Zima, a bezpieczeństwo na drogach


Grudzień to bez wątpienia wyjątkowy miesiąc. To nie tylko czas prezentów, spotkań
z najbliższymi, ale też, wzmożony ruch w centrach handlowych oraz na drogach, a co za tym idzie więcej pracy dla służb dbających o bezpieczeństwo. Dni są krótsze, jest zdecydowanie zimniej
w dzień, a w nocy temperatura schodzi poniżej zera. Ponad to na drogach pojawia się lód,
a w słoneczne dni słońce potrafi być tak oślepiające, że trudno dojrzeć samochód wyjeżdzający
z drogi podporządkowanej, pieszego wchodzącego na przejście dla pieszych lub zmieniające się światło sygnalizacji świetlnej.
W związku z tym, zgodnie z tematyką postanowiłem, że popełnię wpis, w którym postaram się zwrócić Waszą uwagę na zagrożenia mogące pojawić się w tak zwanym „okresie świątecznym”, który jak można zauważyć już się zaczął.

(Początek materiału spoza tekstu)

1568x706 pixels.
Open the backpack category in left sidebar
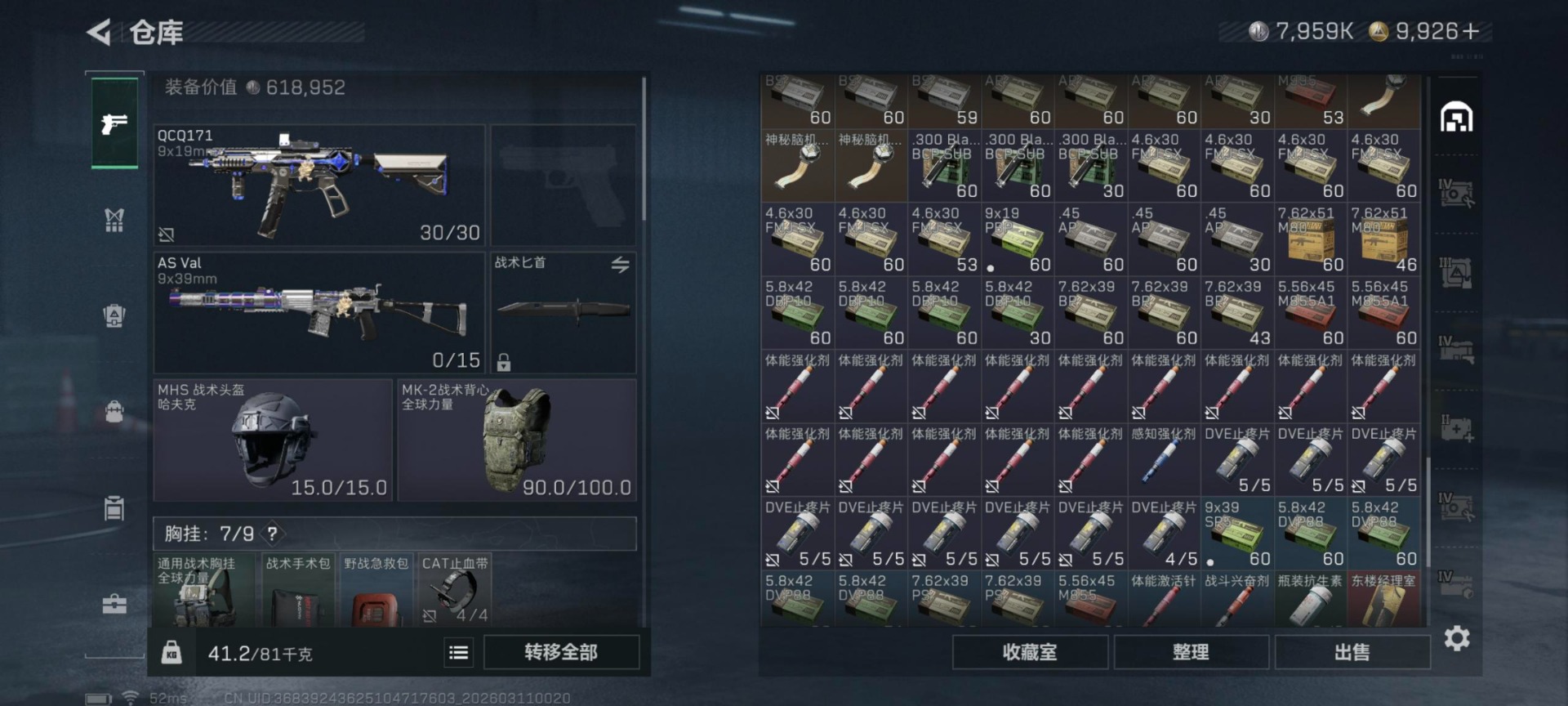click(x=114, y=412)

W tej publikacji posłużę się, moim zdaniem, ciekawymi zdjęciami pochodzącymi
z kampanii dotyczącej bezpieczeństwa przy  współpracy miasta Kalisza z Polską Policją, Państwową Strażą Pożarną oraz Wojewódzkim Ośrodkiem Ruchu Drogowego w Kaliszu.

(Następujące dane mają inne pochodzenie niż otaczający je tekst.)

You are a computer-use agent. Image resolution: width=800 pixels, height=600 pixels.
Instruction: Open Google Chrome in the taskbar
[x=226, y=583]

Mimo że plakaty nie odnoszą się do konkretnego miesiąca czy święta, zwracając uwagę na zachowanie bezpieczeństwa przez cały rok, to jednak w okresie świątecznym, pasują idealnie by zwrócić uwagę, że należy przedsięwziąć wszelkie środki celem zapewnienia sobie i najbliższym bezpieczeństwa.
       Fot. Facebook

              Większość wypadków i kolizji spowodowanych jest przez nietrzeźwych kierujących
i niedostosowanie prędkości do warunków panujących na drodze. Bez względu na teksty typu: „ja znam swój samochód”, „ja jestem świetnym kierowcą”, albo „Panie ja jestem kierowcą zawodowym”, należy wziąć pod uwagę również czynnik ludzki. Pomijając alkohol, wrogami kierowców są również zmęczenie, zdenerwowanie jakąś wcześniej zaistniałą sytuacją, często towarzyszący stres na drodze oraz korzystanie z telefonu komórkowego. Poza wspomnianym przeze mnie czynnikiem ludzkim pojawiają się również czynniki niezależne od człowieka takie jak: zła pogoda – deszcz, mgła, śnieg, oraz moim zdaniem najgroźniejsze – czas, a raczej jego brak
i towarzyszące temu: „SPÓŹNIĘ SIĘ”. Ująłem czas jako niezależny od człowieka, ponieważ śpiesząc się na umówione spotkanie lub do pracy, spóźniając się niemal zawsze możemy usłyszeć: „trzeba było wyjechać wcześniej”. No oczywiście, że można było wyjechać wcześniej ale zdarzają się, sytuację losowe że mimo szczerych chęci, spóźnienie jest nieuniknione. Ruch na drogach jest coraz większy, ponieważ samochodów na drogach coraz więcej - logiczne. Liczba samochodów
w Polsce rośnie. Obliczono, że na 1000 osób przypada ponad 560 samochodów czyli ponad pół samochodu na osobę. Z miesiąca na miesiąc liczba zarejestrowanych w Polsce samochodów osobowych jest coraz większa. Bardzo często możemy zauważyć samochody mknące „na łeb na szyję” w niewiadomym Nam kierunku. Ile razy Zauważyłeś, Zauważyłaś jak samochód wyprzedzał siedem, czy dziesięć samochodów jadących w „sznurku”, w tym Ciebie i ledwo schował się między samochodami o mało nie powodując zderzenia z samochodem jadącym z naprzeciwka? Zdarzają się sytuacje, że stojąc w korku czy czekając na zmianę światła sygnalizacji świetlnej musimy zadzwonić i poinformować o spóźnieniu lub napisać wiadomość tekstową. Ale mimo wszystko należy w taki sposób korzystać z telefonu komórkowego, który posiada prawie każdy, żeby nie utrudniać ruchu innym uczestnikom. Oczywiście przechodząc przez przejście dla pieszych również należy ograniczyć korzystanie z telefonu, przynajmniej do czasu przejścia bezpiecznie na drugą stronę jezdni.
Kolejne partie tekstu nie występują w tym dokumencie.